Philippa Von Ziegenweidt
Within days of the greenfield mega-hospital announcement in July 2015, Bob Renaud, Chair of the Board of Windsor Regional Hospital told the media that the decision was firm.
Windsor City Council claimed they had no say in the matter, which was the purported reason Mayor Dilkens declined to meet with Citizens for an Accountable Mega-hospital Planning Process (CAMPP). It was also why Council declined our request to talk about our concerns at a Council meeting.
When we turned to the Provincial Ministry of Health, they were adamant that site location is a local matter. Their representative in Windsor Essex, the Erie-St Clair LHIN, insisted at their May Board Meeting that matters beyond programs and services fell outside their area of responsibility.
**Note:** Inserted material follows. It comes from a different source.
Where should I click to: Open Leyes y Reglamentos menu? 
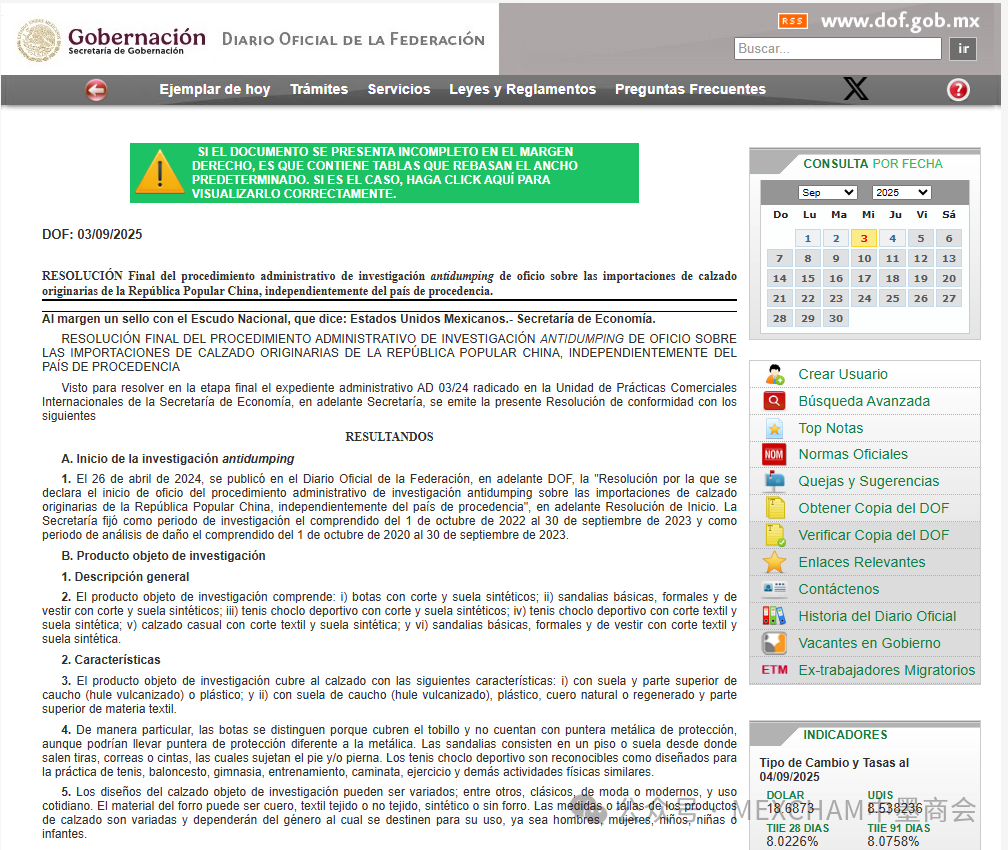522,90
All this can only lead one to conclude that full accountability for the decision to replace Windsor’s two existing hospitals with one greenfield facility on County Road 42 lies with the Steering Committee. This committee is co-chaired by hospital CEO David Musyj, and former NDP Cabinet Minister Dave Cooke, who stepped down from his role as Chair of the Erie St. Clair LHIN in order to take this position. In the early 1990’s, Mr. Cooke held the position of Minister of Municipal Affairs and Housing, so it isn’t at all unreasonable to expect him to understand the importance of the language and goals of Ontario’s Planning Policy, which directs communities to develop brownfields and infill sites before resorting to urban sprawl development.
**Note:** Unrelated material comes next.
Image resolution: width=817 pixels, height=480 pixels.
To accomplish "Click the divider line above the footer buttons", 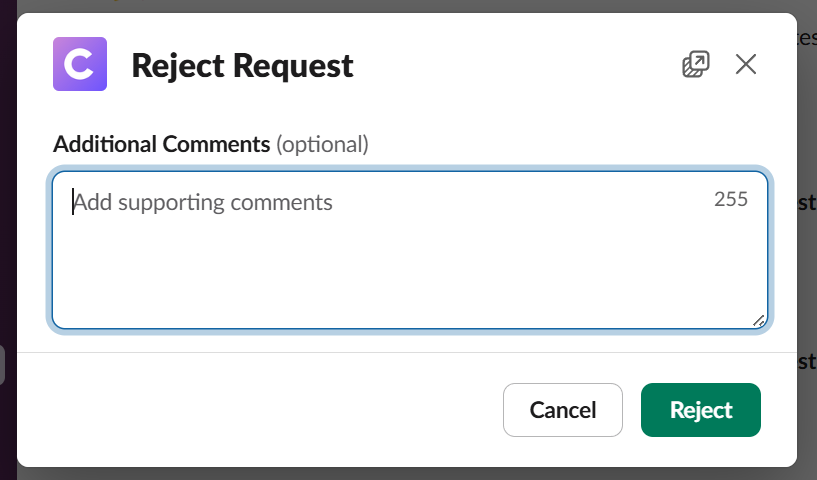I will pyautogui.click(x=400, y=352).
Technically, it appears the Steering Committee is answerable to the Board of Directors of Windsor Regional Hospital. However, the relationship is so cozy that any independent oversight role is illusory. Of the 18 Steering Committee members, 15 are connected to Windsor Regional Hospital, the CCAC or the Erie St. Clair LHIN. The Chair of the Site Selection Committee, which reports to the Steering Committee, is also the Chair of the hospital’s Board. A total of 6 of its 11 members are either current or former members of the Board. While the public at large was invited to submit resumes to sit on this committee, could the role of the 5 who were selected truly be described as much more than ornamental? After all, while there is no doubt about their sincerity and dedication to the job they were entrusted to do, they could be outvoted by the other 6 with ties to the hospital Board, with confidentiality agreements ensuring that any disagreements would never see the light of day.
CAMPP has written extensively about why we believe the mega-hospital proposal is a risky and expensive misadventure threatening Windsor’s viability.
The Steering Committee has responded that their responsibility doesn’t extend beyond the provision of healthcare into city-building. The proposal awaiting the Minister of Health’s approval is fraught with flaws, and this statement underpins most of them.
There is no doubt whatsoever that the health of our community is intertwined with our physical healthcare. Denying this relationship is both misguided and irresponsible.
The project is too big, too important, and its impact too far-reaching, for it to be allowed to proceed without any formal avenues for public feedback. We need a public discussion that invites all stakeholders, regardless of who they work for, to openly express their opinion. Views need to be captured in an objective format that ensures none fall by the wayside. Most of all, we need elected and unelected officials to consider all feedback seriously, without allowing them to dismiss constructive criticism and valid concerns as naysaying.
As physicians like to say, prevention is better than cure. We need to do what it takes to prevent what will otherwise surely be a $2 billion mistake.
The mega-hospital proposal needs a re-think. If our elected representatives are too timid to challenge those leading the project, it’s our citizen responsibility to demand it instead.
We live in a democratic society and we deserve nothing less.